We’ve all got those weirdies in the family. The cousin who smells like feet. The in-laws who smack their lips when eating soup.
The granduncle who picks you up from the train and says, “You are Nosferatu, I’m going to save your soul, then I’m going to destroy you.”
Yeah. Whaddarya gonna do?
Filmed on location in Braddock! (why…?), this piece is a better film after you’ve finished it, and as you contemplate Martin’s origins. I suppose the question the film is trying to get you to ask yourself: is Martin really a vampire, lost and pathetic in the New World? Or just a murderer and rapist – also, lost and pathetic? Does he deserve a stake through his heart – or lifetime incarceration and careful psychiatric care? The film does make a few points as to where Martin might get his vampiric tendencies – and these points are cute in a film school kind of way –
But ultimately, the project was too dreary for me. Boilerplate seventies misogyny and racist tropes – on the former point, we are offered the wretched, slutty housewife who drinks and is miserably unhappy because she can’t have babies and her husband cheats on her <snore!>. And she’s probably the best lady character in the film. (ugh!)
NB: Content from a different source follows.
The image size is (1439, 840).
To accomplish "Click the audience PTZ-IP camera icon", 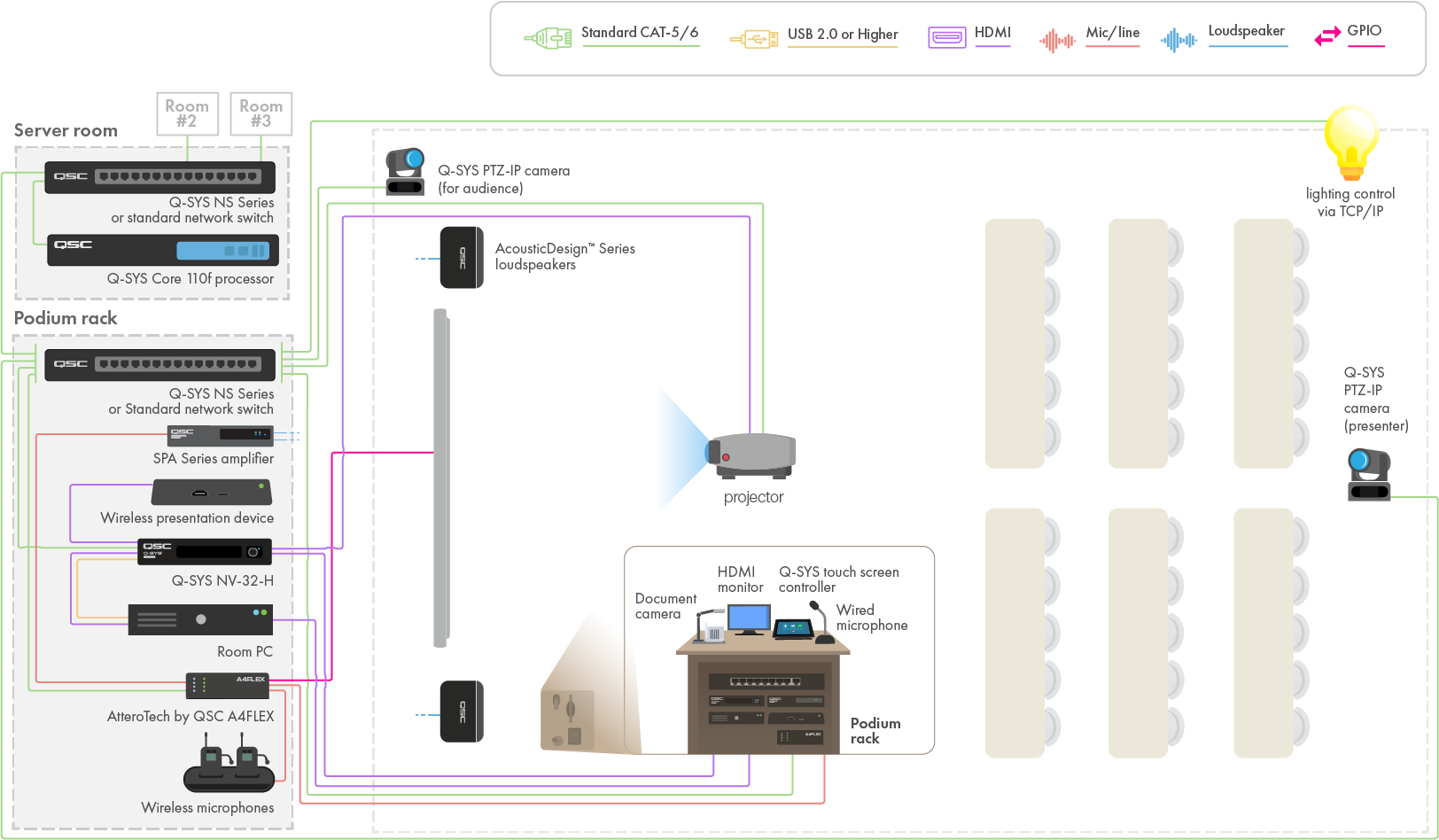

In the end I couldn’t help thinking the entire unsavory project was a little too sympathetic to the Nice Guy Syndrome and the feminicide this cultural concept begets.
However, if you like bleak smalltime storylines (and many do), I will say it is very effective and earnest. All in all, I think the film is probably still best left to (the many) ardent fans of George Romero and co. (including John Amplas and actor/special effects artist Tom Savini) – as this was their first project together.